しかし、今回の改正により、全ての転得者受益者が悪意でなければ、詐害行為取消請求はできないことになりました。

◇ 詐害行為取消請求において、何を請求できるかが明らかになりました。

今までは、詐害行為取消請求をしたとしても、何を請求できるかが明らかではありませんでした。

今回の改正により、受益者に移転した現物の返還が請求できるとし、それが困難な場合は、その価格の償還が請求できることになりました。

◇ 詐害行為取消請求の被告が明らかになりました。

今までは、誰が、詐害行為取消請求の被告か明らかではありませんでした。

今回の改正により、詐害行為取消請求をする場合に、被告が誰になるかが明らかになりました。

◇ 債権者は、債務者に対して、遅滞なく訴訟を告知しなければなりません。

今回の改正により、詐害行為取消請求を行う合は、債務者に対して遅滞なく訴訟告知をしなければならなくなりました。

◇ 取消請求において、債権者は自分に直接に引き渡しを請求できるようになりました。

本来、詐害行為取消請求は、その詐欺的な行為を取消して、債務者の責任財産を消失させないことが目的です。

しかし、現実は、その資産を債権者が債権の回収の対象とすることが目的ですので、債権者が直接請求できる様になりました。

◇ 詐害行為取消請求の効果が、債務者にも及ぶようになりました。

今まで、詐害行為取消請求の結果が、債務者に及ぶという規定はありませんでした。

しかし、それでは受益者が損をするということになりかねませんので、今回の改正により、債務者にも効果が及ぶと明記されました。

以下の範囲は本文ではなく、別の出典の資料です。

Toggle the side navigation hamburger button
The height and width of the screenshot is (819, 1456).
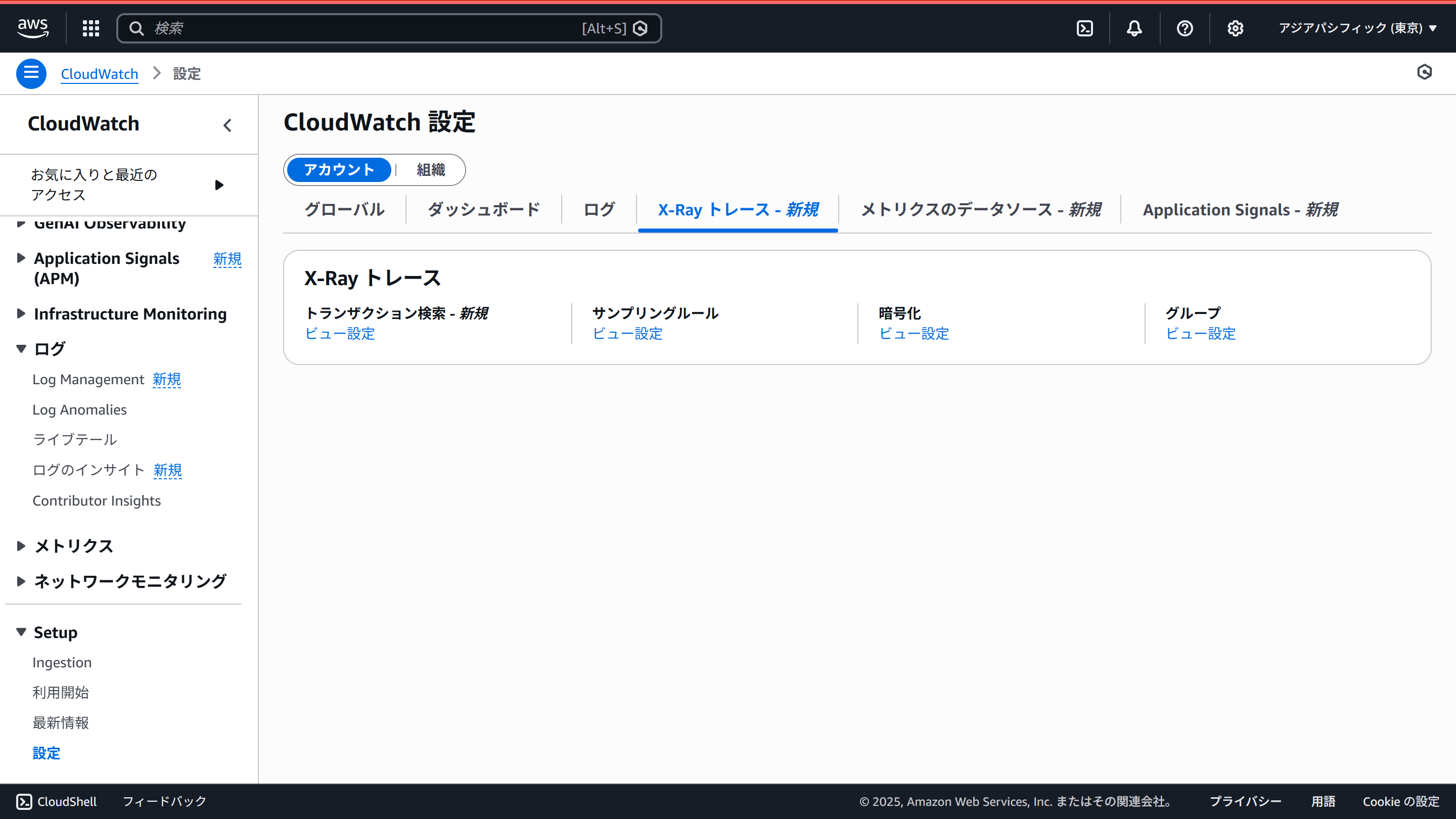click(31, 73)
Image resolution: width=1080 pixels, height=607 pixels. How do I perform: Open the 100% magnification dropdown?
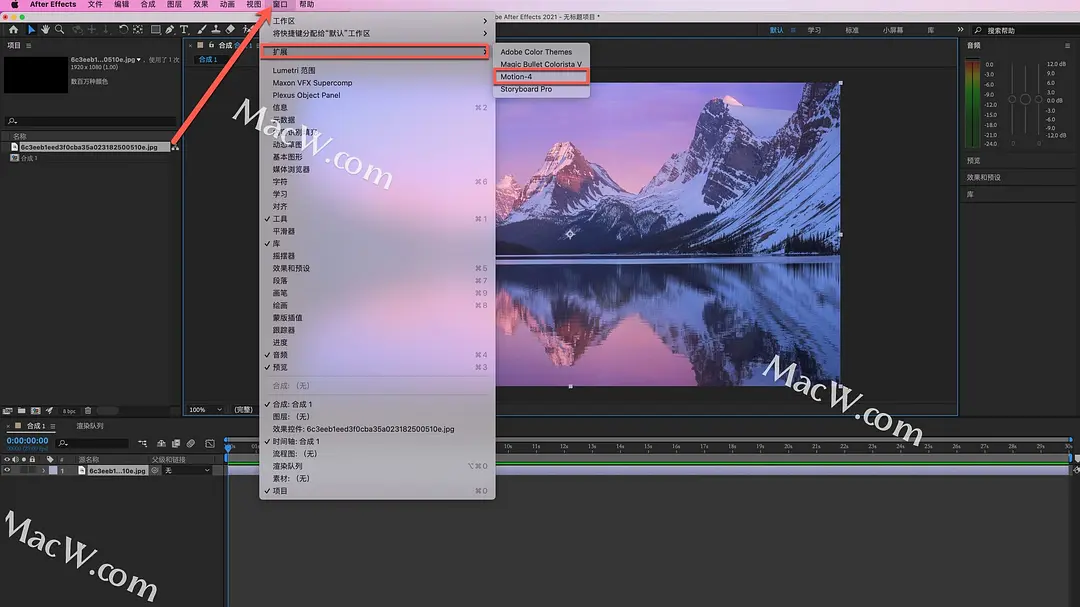(x=205, y=410)
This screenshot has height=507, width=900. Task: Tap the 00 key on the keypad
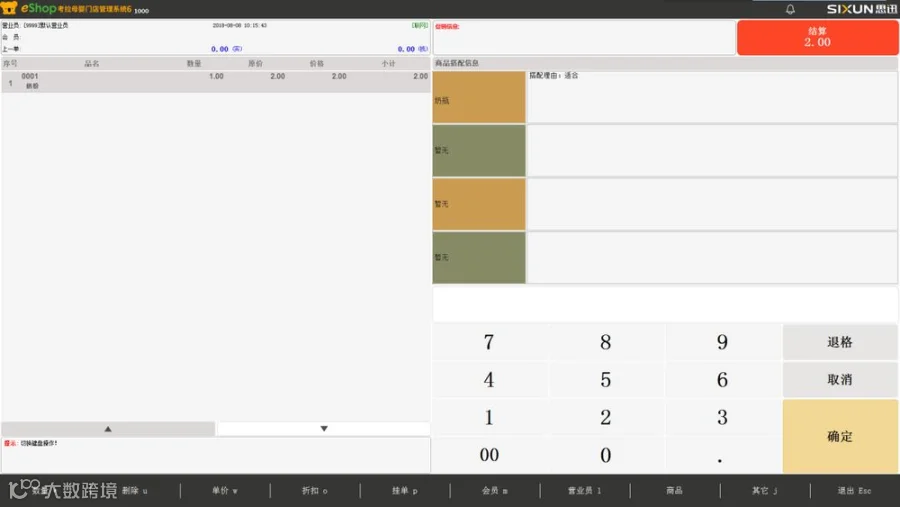[489, 455]
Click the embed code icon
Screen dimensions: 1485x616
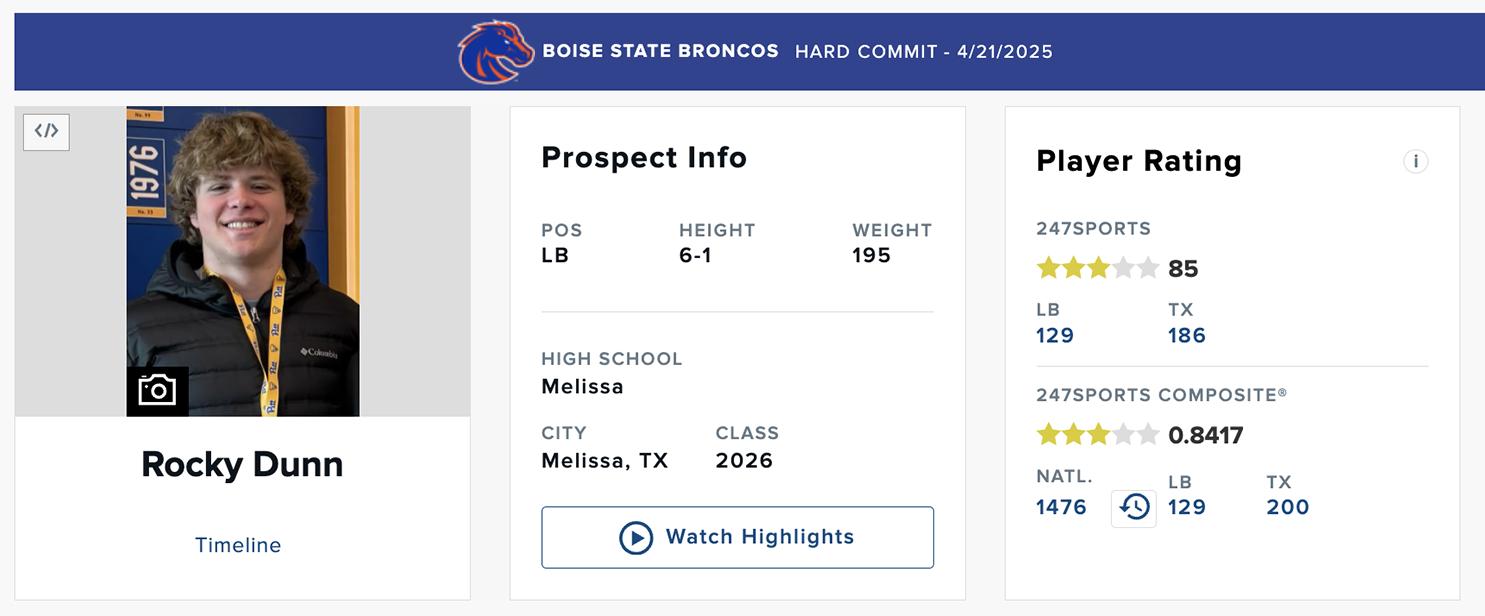point(46,131)
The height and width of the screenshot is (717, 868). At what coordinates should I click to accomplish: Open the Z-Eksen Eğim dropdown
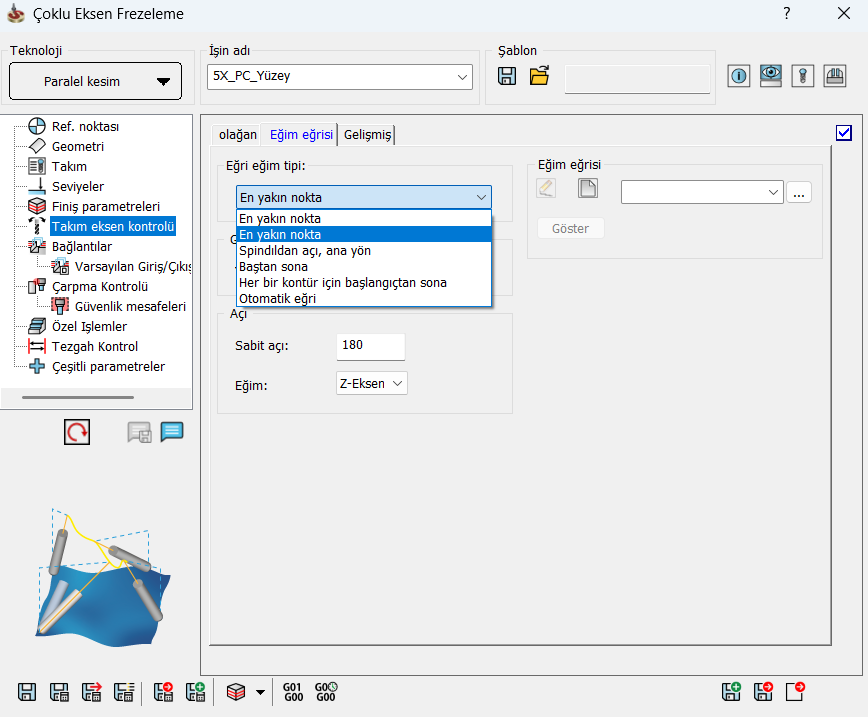click(x=372, y=383)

◇ 受益者は、債務者に対してした給付を取り戻せるようになりました。

前記の改正内容に合わせ、詐害行為取消請求により受益者が対象となった財産を返還した場合、受益者はその反対給付を債務者に請求できると明確化されました。

◇ 転得者の権利が保護されました。

前記及び前々記により、受益者だけでなく、転得者の権利についても保護されることが明確化されました。

◇ 詐害行為取消請求の時効期間が改正された。

詐害行為取消請求に関わる消滅時効の期間が、『行為をしたことを債権者が知った時から2年』もしくは『行為の時から10年』と変更をされました。

 

以上が、今回の民法改正における詐害行為に関わるポイントになります。

多くは、今までの判例が積み上げられた認識を、明文化しただけになるのかもしれません。

しかし、今回新たに規定され、債権債務処理において有効活用できるポイントもあります。

敵(債権者金融機関)は、この改正内容を把握しているのですから、我々も最低限の理解をしておく必要はあるでしょう。